This article was originally published in Money Laundering Bulletin.
In an effort to achieve better common understanding by competent authorities and financial sector operators of the European Union’s anti-money laundering regulatory framework, on 2 August  the European Banking Authority (EBA) launched a public consultation on draft Guidelines on the policies and procedures around compliance management and the role and responsibilities of the AML/CFT Compliance Officer under Article 8 and Chapter VI of Directive (EU) 2015/849. 
Since 2015, several reports  have highlighted the uneven and ineffective application of the requirements set out in Directive 2015/849.
This Directive provides that a compliance officer should only be appointed by obliged entities “where appropriate with regard to the size and nature of the business”.  Given this rather general wording, some financial sector operators determined they had no need to appoint a compliance officer.
However, the Guidelines now make it clear that all financial sector firms must do so: other obliged entities (independent legal professionals, estate agents, etc.) may still apply the distinctly vague proportionality test.
The Guidelines also provide some direction on the general responsibilities and duties of a compliance officer.
Effective and proportionate application
Under the Guidelines, proportionality and effectiveness for a financial sector operator are to be assessed by reference to its type, size, internal organization, nature, scope and the complexity of its activities, as well as the money laundering and/or terrorist financing risks to which it is potentially exposed.
Whereas proportionality is relatively easy to determine, the question remains of how effectiveness is to be assessed based on the above-mentioned criteria.
Effectiveness implies high quality AML/CFT control procedures. In practical terms, this means providing adequate resources, hiring suitably qualified staff, adapting the corporate governance documents, and developing internal reporting policies. Taking these steps should ensure that senior management has clearly defined responsibilities and create an efficient reporting flow, aimed at identifying information that highlights money laundering and/or terrorist financing concerns.
These operational issues, previously identified as deficient, precipitated the introduction of the new Guidelines.
For example, in their 2017 Joint Opinion on the risks of money laundering and terrorist financing affecting the EU’s financial sector, the European Supervisory Authorities concluded that senior management of some financial sector operators see AML/CFT issues as immaterial, especially when set alongside a corporate culture that pursues profits at the expense of robust compliance. This means that safeguarding adequate resources and hiring qualified staff for AML/CFT roles was not seen as a priority, which adversely affected the quality of the relevant control procedures.
In addition, a 2019 Report from the European Commission on the assessment of recent alleged money laundering cases involving EU credit institutions suggested that many of the entities under review had not established adequate risk management systems and controls. The report’s analysis revealed deficiencies in governance arrangements, internal reporting and group policies, as well as senior management responsibilities and accountability.
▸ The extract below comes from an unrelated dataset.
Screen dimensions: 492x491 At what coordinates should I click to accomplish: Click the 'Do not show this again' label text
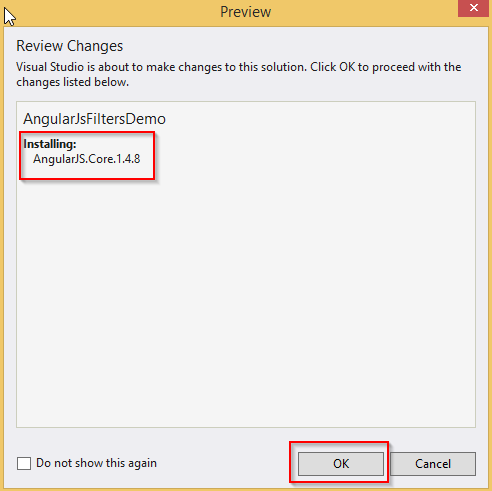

Similarly, effectiveness can also stem from appropriate interaction between the supervisory authorities and senior management of the financial sector operators concerned. This reinforces the need for involvement by these operators in AML/CFT issues, clear lines of responsibility, and even a direct line with staff who have AML/CFT responsibility.
In its 2019/20 AML/CFT review of competent authorities, the EBA found that in some Member States, supervisors who were responsible for the AML/CFT supervision of banks did not interact with those banks’ senior management. This oversight occurred because there was no legal or regulatory requirement to appoint a relevant compliance officer of sufficient seniority to report to the financial institution’s senior management body. The EBA emphasised that as a result, there was a risk that AML/CFT supervision may not be effective in those Member States.
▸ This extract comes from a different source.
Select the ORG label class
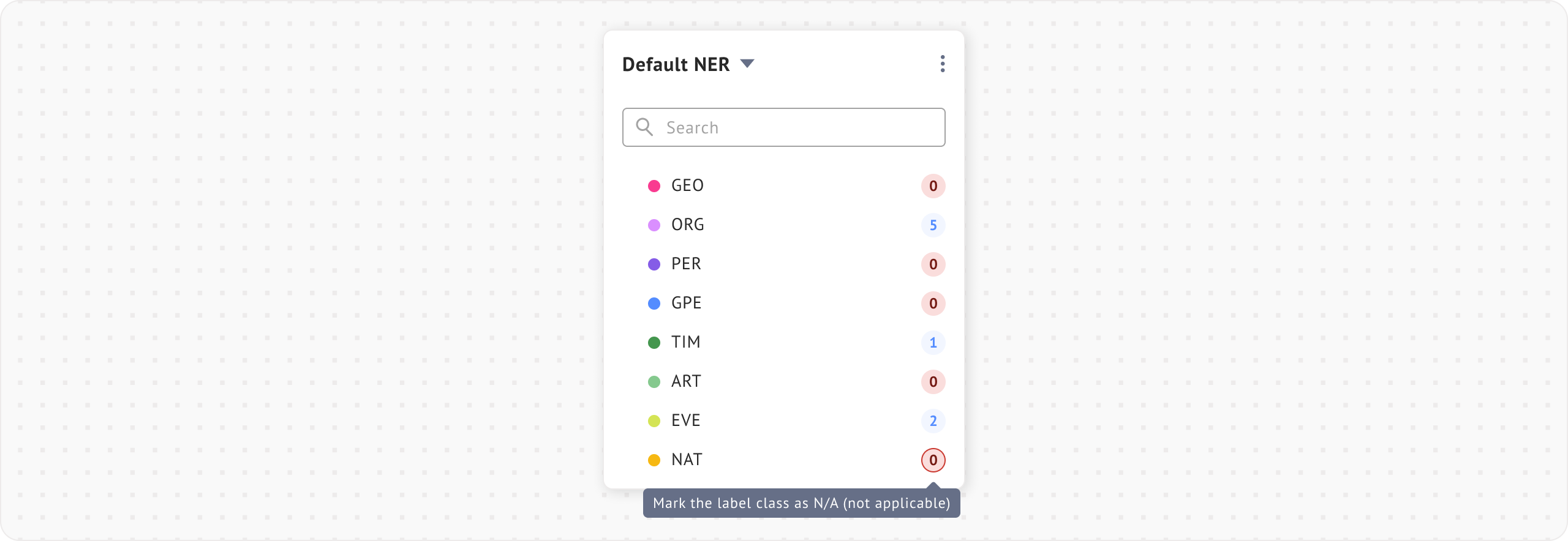[x=687, y=225]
Consequence of group compliance requirements
Given the obligation imposed by Directive 2015/849 for groups of companies to appoint a compliance officer at the parent company level, who is responsible for ensuring that compliance with AML/CFT programs is developed at group level for all global subsidiaries, certain points are worth considering.
First, this obligation may impact relations between businesses in the EU and the United Kingdom (or any other third country). Subsidiaries located in third country jurisdictions will have to look into whether they have an obligation to appoint a local compliance officer to meet the obligations of their parent companies based in EU Member States. There is also the question of whether parent companies based in third countries have an obligation to appoint a global compliance officer to ensure Directive compliance of subsidiaries located in EU Member States.
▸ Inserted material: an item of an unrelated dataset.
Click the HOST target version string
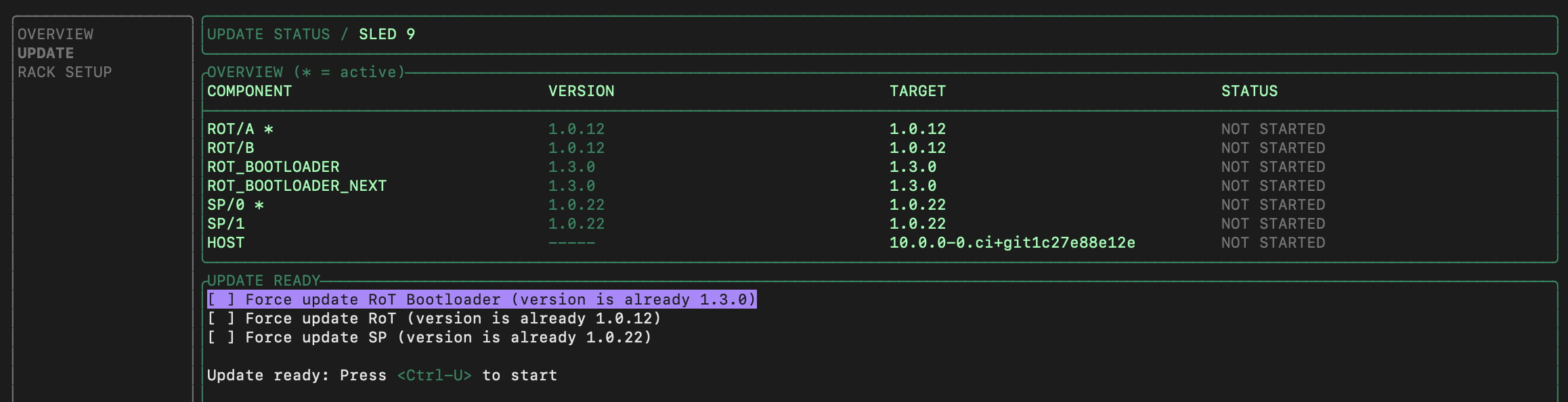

We also consider that the EU Directive 2015/849 imposes an obligation on groups of companies to implement effective AML/CFT programs in accordance with EU law at the level of majority-owned subsidiaries located in third countries,.
The Guidelines note that competent authorities of EU Member States also have a duty to review AML/CFT compliance in the financial sector operators in their jurisdictions. Breaches of obligations under Directive 2015/849carry administrative sanctions up to €5m, or 10% of the operator’s total annual turnover, whichever is greater.
It remains to be seen whether the requirement to appoint a compliance officer will be deemed adequate cause to trigger extraterritorial intervention by EU Member States’ authorities under Directive 2015/849.
Even though the Guidelines will help financial sector operators interpret their AML/CFT obligations, some aspects remain unclear, namely, when other obliged entities need to appoint a compliance officer, the criteria around effective and proportionate application of the requirements, and scope for extraterritorial enforcement.